# EXERCISE GOAL
Each line in the entries below that holds the string "agent" is to be listed.

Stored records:
◆ ◆ ◆ ◆ ◆ ◆ ◆

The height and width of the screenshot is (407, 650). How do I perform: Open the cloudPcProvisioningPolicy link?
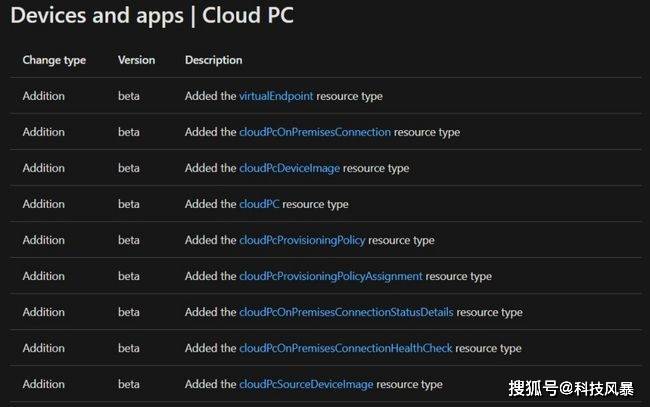(302, 240)
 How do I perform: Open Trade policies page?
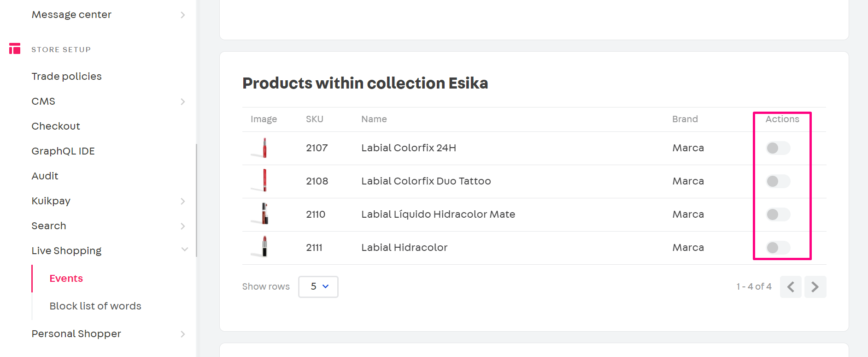tap(67, 77)
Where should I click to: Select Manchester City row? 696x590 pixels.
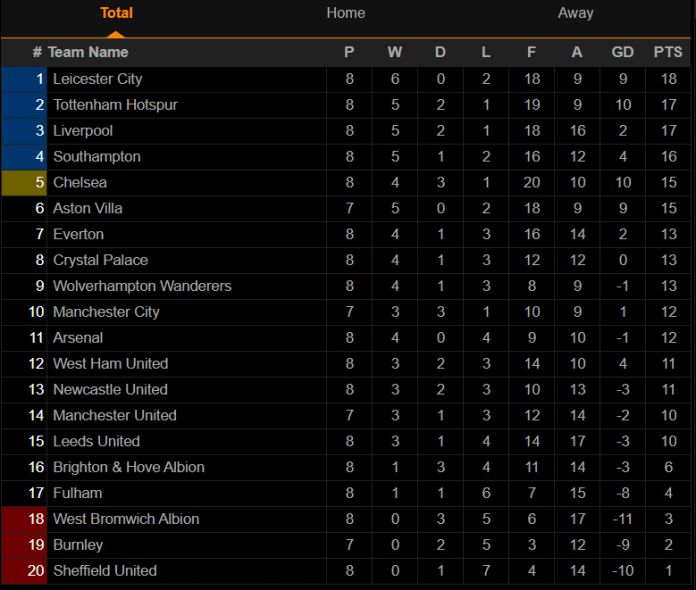pos(346,312)
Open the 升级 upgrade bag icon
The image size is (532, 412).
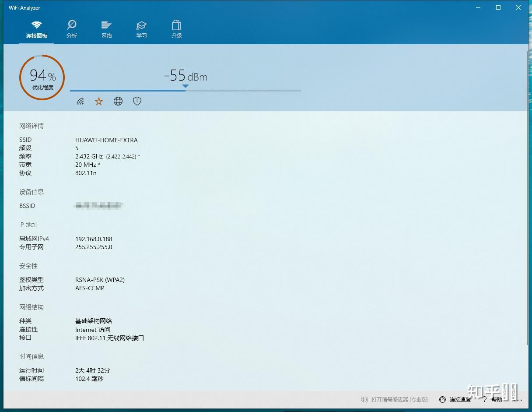(176, 25)
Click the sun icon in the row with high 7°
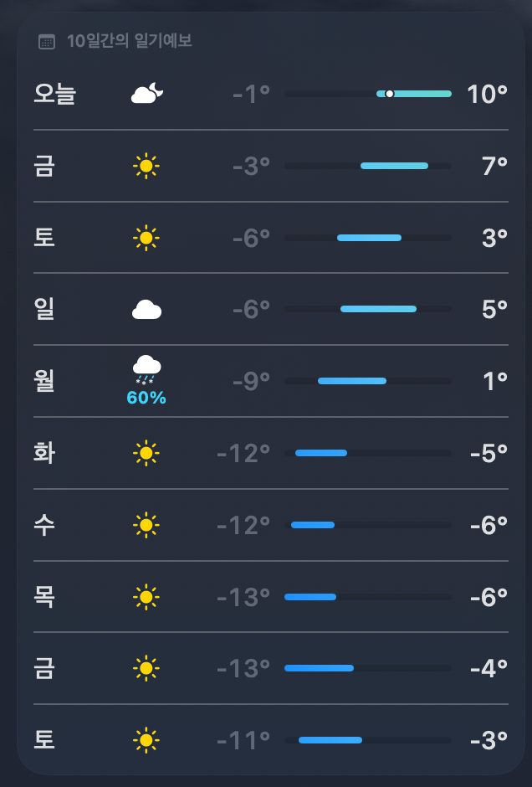 (x=146, y=167)
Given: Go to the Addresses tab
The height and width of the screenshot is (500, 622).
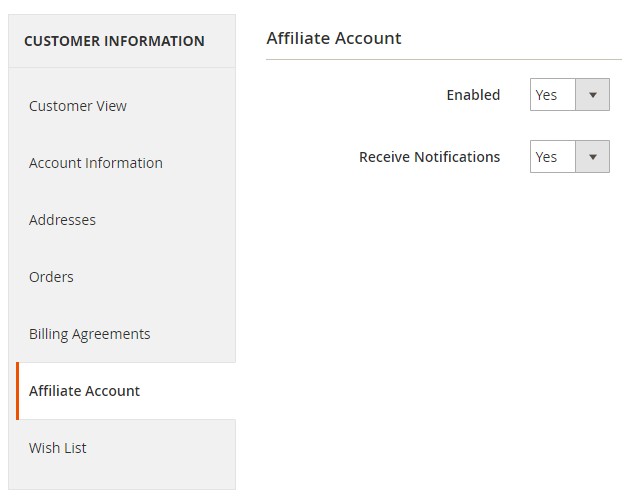Looking at the screenshot, I should 62,220.

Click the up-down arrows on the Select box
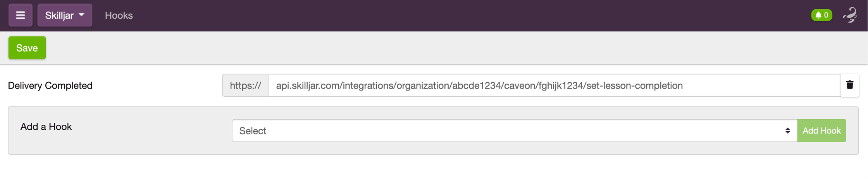[787, 131]
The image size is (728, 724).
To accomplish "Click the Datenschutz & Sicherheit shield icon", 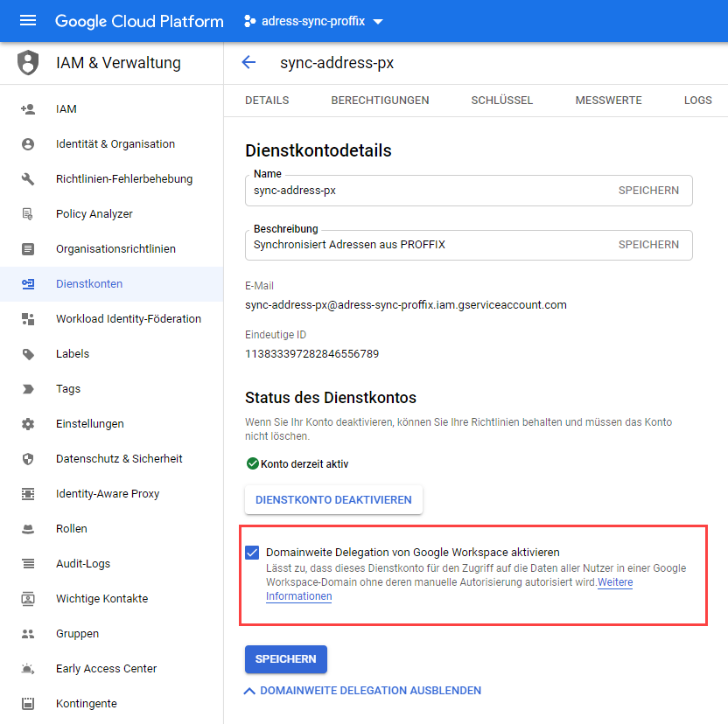I will pos(28,459).
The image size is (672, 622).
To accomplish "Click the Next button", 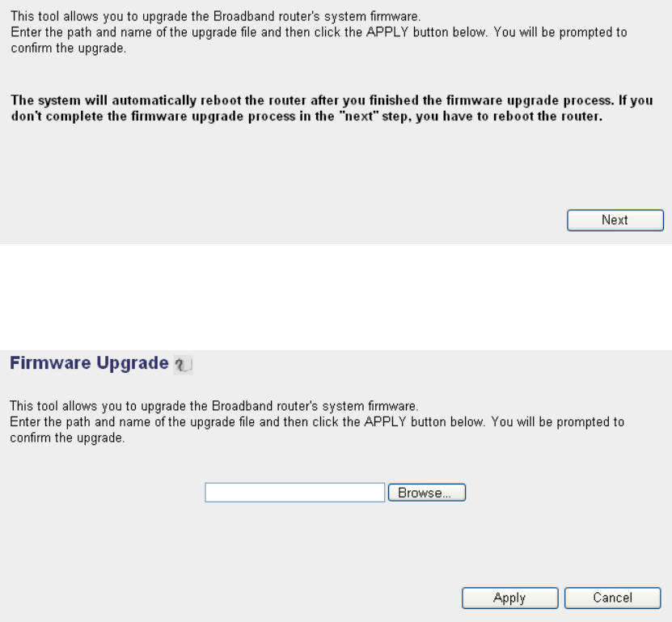I will click(615, 220).
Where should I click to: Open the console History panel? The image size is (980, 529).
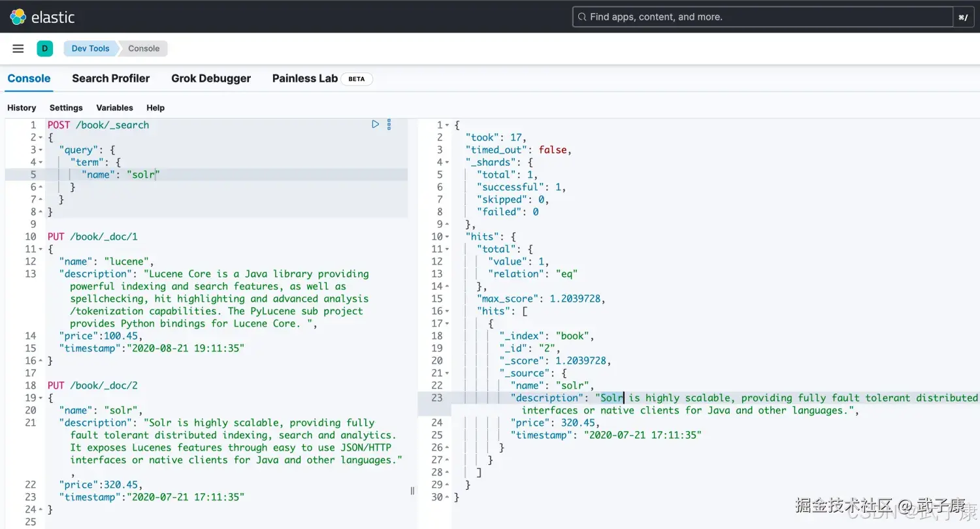(21, 108)
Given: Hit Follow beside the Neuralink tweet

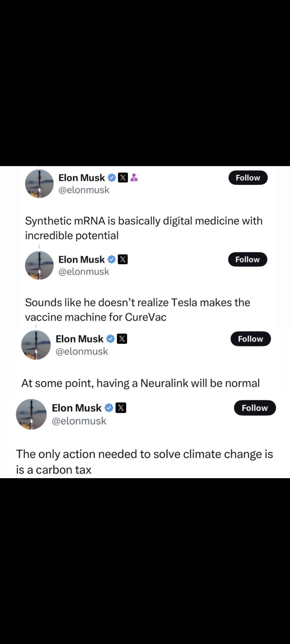Looking at the screenshot, I should [251, 339].
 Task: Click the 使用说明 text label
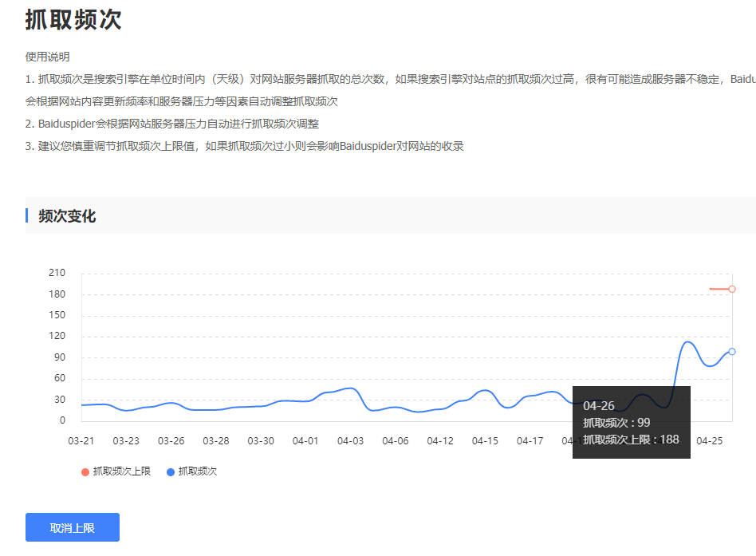click(48, 57)
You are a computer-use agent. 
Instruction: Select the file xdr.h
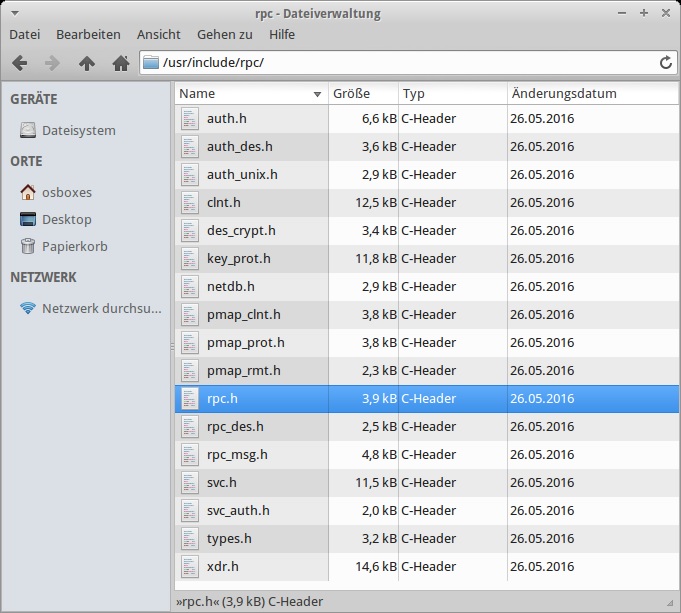[223, 567]
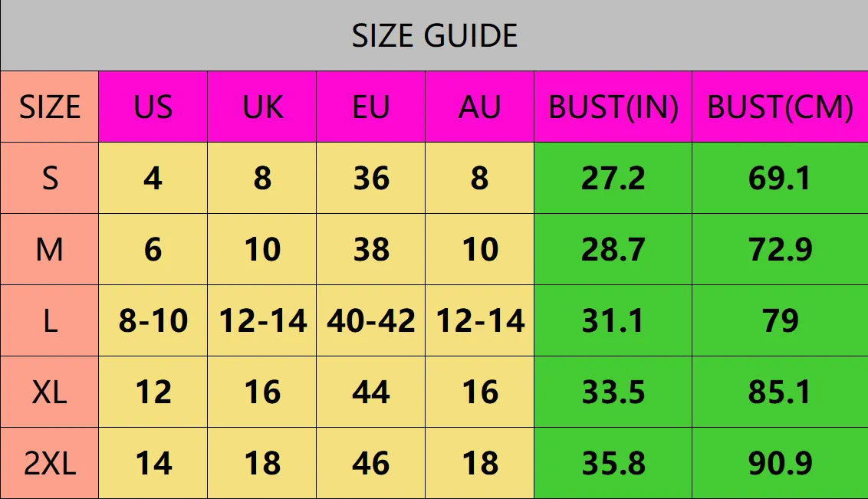Click the US column header
Viewport: 868px width, 499px height.
pyautogui.click(x=153, y=107)
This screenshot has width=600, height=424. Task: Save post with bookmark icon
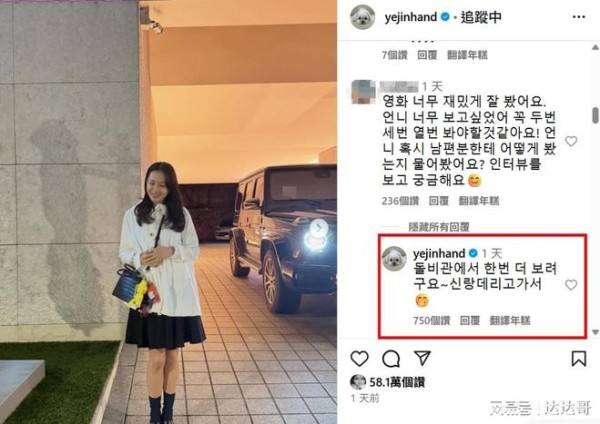tap(579, 359)
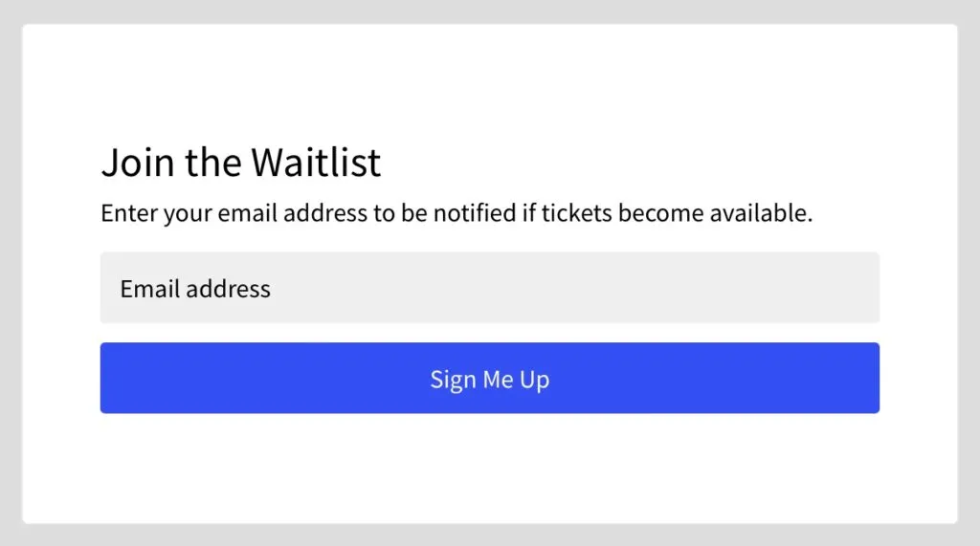Select the word "Waitlist" in the heading

pos(316,163)
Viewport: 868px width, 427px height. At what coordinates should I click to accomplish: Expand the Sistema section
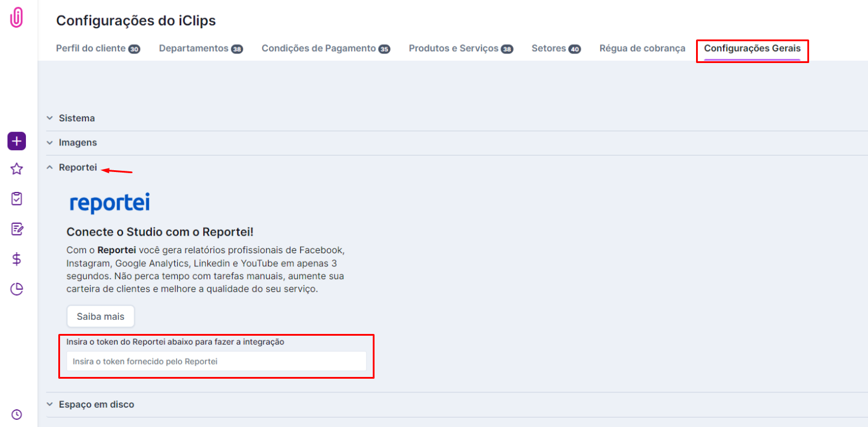point(77,118)
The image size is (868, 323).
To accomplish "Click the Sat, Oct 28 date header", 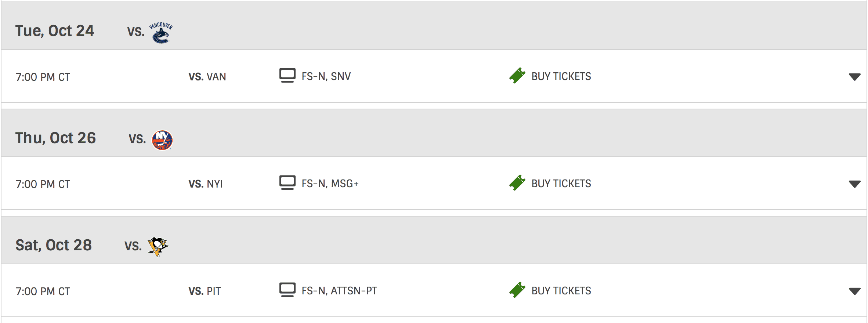I will click(x=54, y=245).
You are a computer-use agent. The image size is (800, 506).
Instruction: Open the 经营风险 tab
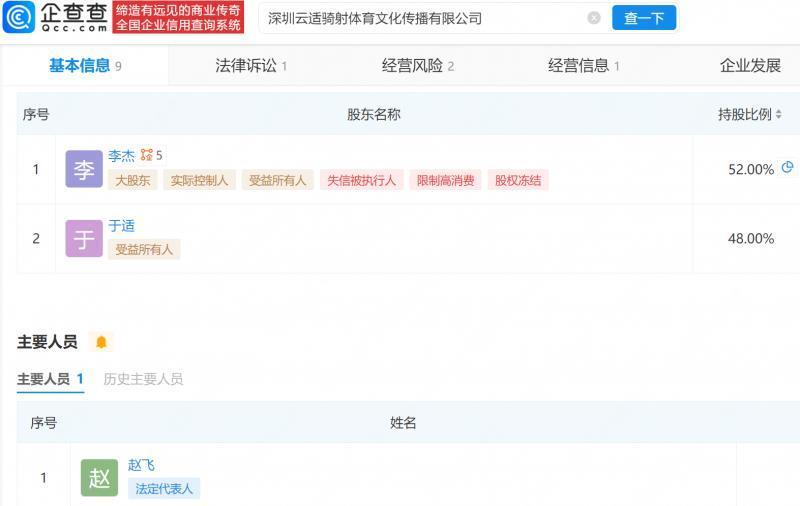point(417,66)
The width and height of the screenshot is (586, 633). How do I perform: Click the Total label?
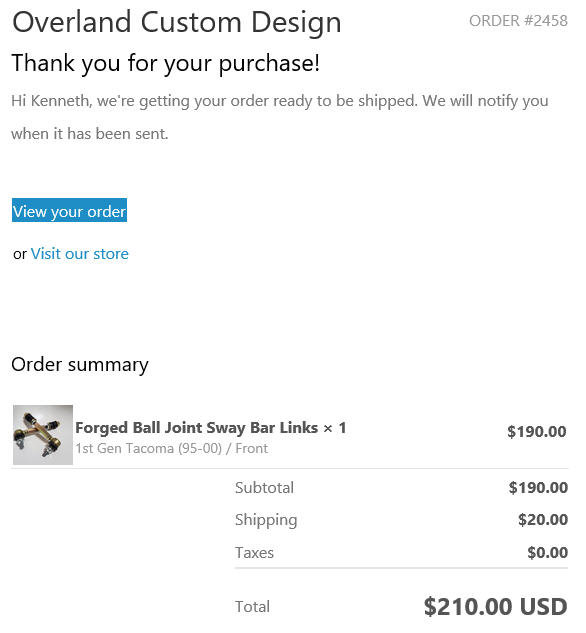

◆ ◆ ◆ ◆ ◆ ◆ ◆

# ANSWER TO THIS EXERCISE
You are a computer-use agent. 
You are a computer-use agent. The image size is (800, 506).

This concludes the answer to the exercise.